Applications quit on launch under Mac OS 10.4.3.

cyberhound

Registered
I have a PowerMac G4, 400 Mhz, 1.12 Gb Ram, 20 gig hard disk, running Mac OS 10.4.3. I have Adobe Creative Suite 2 installed on a PikaOne 200 gig external Firewire drive. My level of techie skill is probably intermediate. Sometimes the CS apps open properly, quite often they quit on launch. Currently, InDesign (updated to ver 4.02) will not open at all – the icon just bounces in the dock. I have repaired disk permissions, trashed preferences, deleted the Adobefont10.lst file, restarted the machine, turned it off, etc. The document icons are showing correctly as InDesign files. I ran Applejack in auto mode to see if I'd missed something in a system crash; I use Onyx regularly for maintenance and ClamXav for scanning for viruses. (I'm a bit reluctant to run Applejack in Deep Auto mode as the last time I did so it wreaked havoc with my email archive.) I haven't had this problem with other apps installed on the PikaOne, and the problem with InDesign can't be system overload as I have nothing else running. I work as a printer/graphic designer and I've got a deadline hanging over me, so if anyone has any suggestion, I'd be MOST grateful.

Catherine
 
Did your CS apps ever start from this drive?

Do you "Ignore ownership on this Volume"?

virius
 
Thanks, yes apps normally launch from the external drive as core files are kept on the HD – Having done all the usual things, including disabling fonts and reinstalling the system software, I've ended up reinstalling the whole suite and things are now working. But given the investment of time in all this, I'd like to know why I had the problem in the first place.
 
It's generally not recommended to run system-intensive apps like Adobe's from an external drive. All it takes is one improper unmounting to mess it all up.

Is it a drive-space issue keeping you from installing it on your main Hard Drive? It really isn't very expensive to buy a larger HD (even a 40 or 60 Gig would do well for your system and apps), and they're relatively easy to install in your tower. Running apps from your main disk will give you a noticeable performance increase due to IDE being a faster data bus than Firewire, and you'll avoid this problem recurring in the future.
 
Thank you. I',m embarrassed to admit the only reason I haven't fitted another internal HD is that I lost the Apple low-rise screws and haven't found a manufacturer who supplies them along with the disk . . .
 
I've never heard anyone suggest that it isn't advisable to run an application from an external drive, and I don't believe it for a second. Your external drive(s) should run applications just as well and as reliably as your internal drives. (With the possible exception of FireWire drives that have been bitten by the Oxford 911 bug, now, thankfully, squashed).

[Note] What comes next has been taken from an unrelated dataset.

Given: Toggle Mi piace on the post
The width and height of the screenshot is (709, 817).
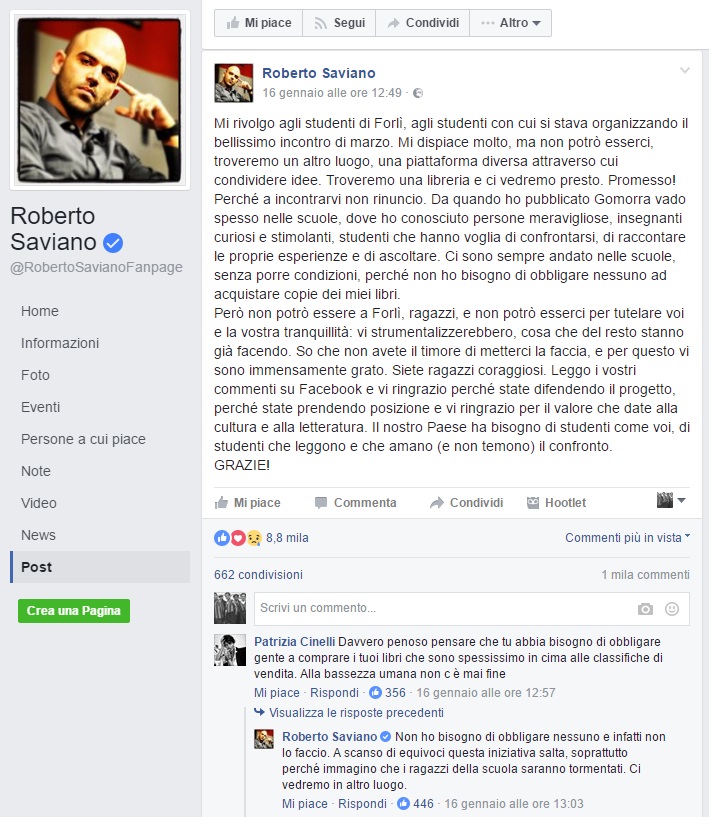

I've run one or two external drives attached to my primary desktop Macintosh for the last 20 years with no problems whatsoever.

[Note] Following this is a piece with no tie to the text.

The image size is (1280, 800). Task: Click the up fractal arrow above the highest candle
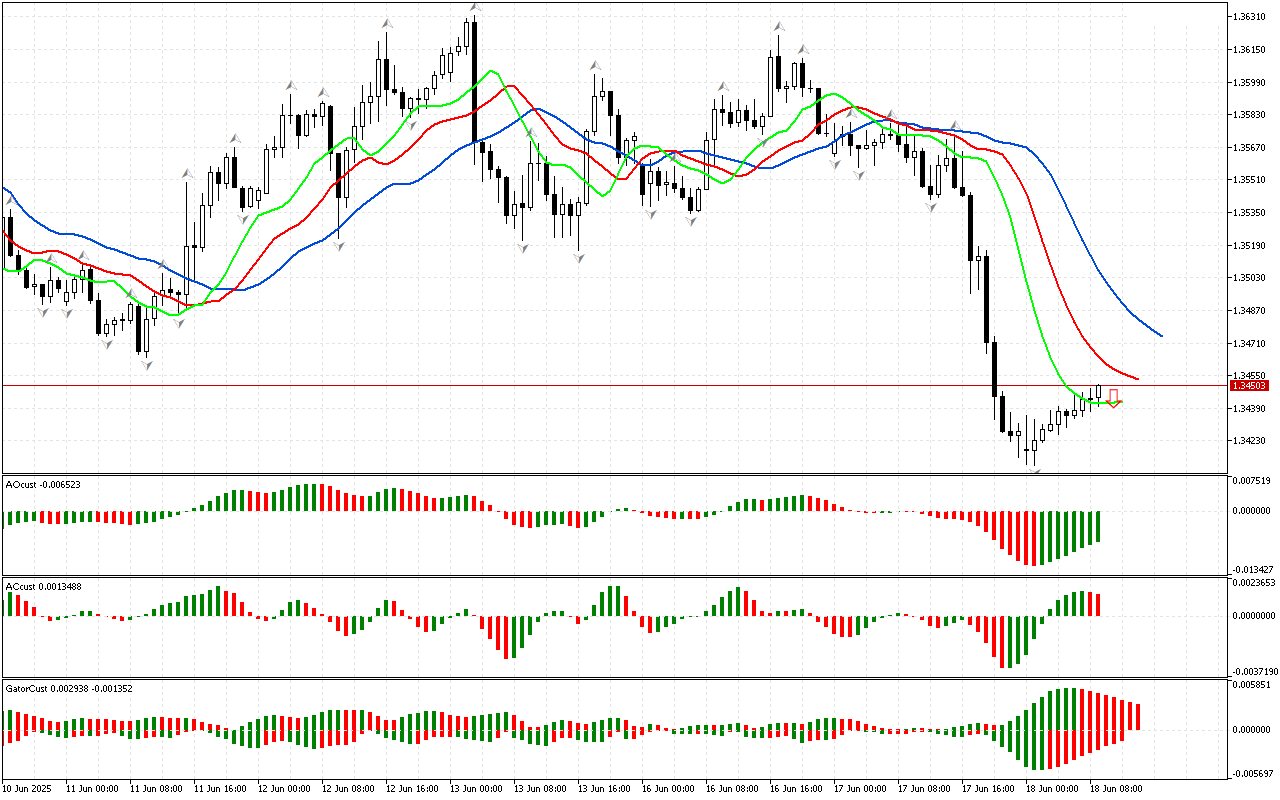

Whenever an application starts quitting unexpectedly (or refuses to startup at all) in OS X, assuming that you aren't having a problem with *all* of your applications, the problem is most often caused by a corrupted user preferences file.

OS X 10.4 has been updated so that it ordinarly handles this problem for you if you immediately attempt to restart the application. If it hasn't handled it, or if you are running an earlier version of OS X...

I would first try:

Preferential Treatment (free)
http://homepage.mac.com/jonn8/as/html/pt.html

If that doesn't help, I would try manually uninstalling the ".plist" files for the offending application, found in:

~Library/Preferences/
(Note that this is in your Users folder, in the folder with your user name.)

You mentioned that you tried deleteing preferences files to fix the problem. In some, thankfully rare, instances applications keep resource files that can become corrupted somewhere other than in the user preferences folder. Just a few days ago I heard from someone who was running the program Comictastic, and it had started to suddenly quit. Comictastic stores support files in ~/Library/Application Support/Comictastic. Deleting the program's definitions file fixed the problem. You may want to look around to see what sort of support files the offending programs have and where they keep them.

Reinstalling a program from scratch usually does the job, as it did for you, as long as the program's installer replaces the corrupted support files.